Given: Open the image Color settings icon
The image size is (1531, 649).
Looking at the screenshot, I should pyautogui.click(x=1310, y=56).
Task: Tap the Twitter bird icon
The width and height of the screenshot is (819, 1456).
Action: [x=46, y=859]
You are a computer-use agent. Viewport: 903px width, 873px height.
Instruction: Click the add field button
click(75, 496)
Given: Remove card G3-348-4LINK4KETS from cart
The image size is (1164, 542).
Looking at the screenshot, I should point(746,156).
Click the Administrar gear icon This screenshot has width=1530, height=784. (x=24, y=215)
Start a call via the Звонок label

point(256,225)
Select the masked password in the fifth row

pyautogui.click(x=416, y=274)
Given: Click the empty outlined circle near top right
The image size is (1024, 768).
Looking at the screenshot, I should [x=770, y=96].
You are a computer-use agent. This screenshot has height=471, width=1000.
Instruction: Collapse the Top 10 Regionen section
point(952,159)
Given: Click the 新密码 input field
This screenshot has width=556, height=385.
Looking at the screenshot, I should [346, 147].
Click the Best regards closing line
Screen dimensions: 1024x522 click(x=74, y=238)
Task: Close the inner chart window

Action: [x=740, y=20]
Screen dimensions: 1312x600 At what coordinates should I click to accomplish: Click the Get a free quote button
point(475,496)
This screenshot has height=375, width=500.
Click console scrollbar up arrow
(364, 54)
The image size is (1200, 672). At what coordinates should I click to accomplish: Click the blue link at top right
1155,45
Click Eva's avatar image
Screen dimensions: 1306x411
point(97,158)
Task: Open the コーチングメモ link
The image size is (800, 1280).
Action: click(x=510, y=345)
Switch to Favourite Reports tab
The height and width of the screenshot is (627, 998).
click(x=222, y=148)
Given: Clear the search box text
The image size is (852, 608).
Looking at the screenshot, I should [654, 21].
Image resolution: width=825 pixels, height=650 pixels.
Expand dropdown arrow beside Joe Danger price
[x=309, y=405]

Your objective:
Would you write out the full set of records above without alteration?

Result:
Given: Open the image Color settings icon
The image size is (1531, 649).
Looking at the screenshot, I should pyautogui.click(x=1310, y=56).
Task: Tap the Twitter bird icon
The width and height of the screenshot is (819, 1456).
Action: [x=46, y=859]
You are a computer-use agent. Viewport: 903px width, 873px height.
Instruction: Click the add field button
click(75, 496)
Given: Remove card G3-348-4LINK4KETS from cart
The image size is (1164, 542).
Looking at the screenshot, I should point(746,156).
Click the Administrar gear icon This screenshot has width=1530, height=784. (x=24, y=215)
Start a call via the Звонок label

point(256,225)
Select the masked password in the fifth row

pyautogui.click(x=416, y=274)
Given: Click the empty outlined circle near top right
The image size is (1024, 768).
Looking at the screenshot, I should [x=770, y=96].
You are a computer-use agent. This screenshot has height=471, width=1000.
Instruction: Collapse the Top 10 Regionen section
point(952,159)
Given: Click the 新密码 input field
This screenshot has width=556, height=385.
Looking at the screenshot, I should [346, 147].
Click the Best regards closing line
Screen dimensions: 1024x522 click(x=74, y=238)
Task: Close the inner chart window

Action: [x=740, y=20]
Screen dimensions: 1312x600 At what coordinates should I click to accomplish: Click the Get a free quote button
point(475,496)
This screenshot has height=375, width=500.
Click console scrollbar up arrow
(364, 54)
The image size is (1200, 672). At what coordinates should I click to accomplish: Click the blue link at top right
1155,45
Click Eva's avatar image
Screen dimensions: 1306x411
point(97,158)
Task: Open the コーチングメモ link
The image size is (800, 1280).
Action: click(x=510, y=345)
Switch to Favourite Reports tab
The height and width of the screenshot is (627, 998).
click(x=222, y=148)
Given: Clear the search box text
The image size is (852, 608).
Looking at the screenshot, I should [654, 21].
Image resolution: width=825 pixels, height=650 pixels.
Expand dropdown arrow beside Joe Danger price
[x=309, y=405]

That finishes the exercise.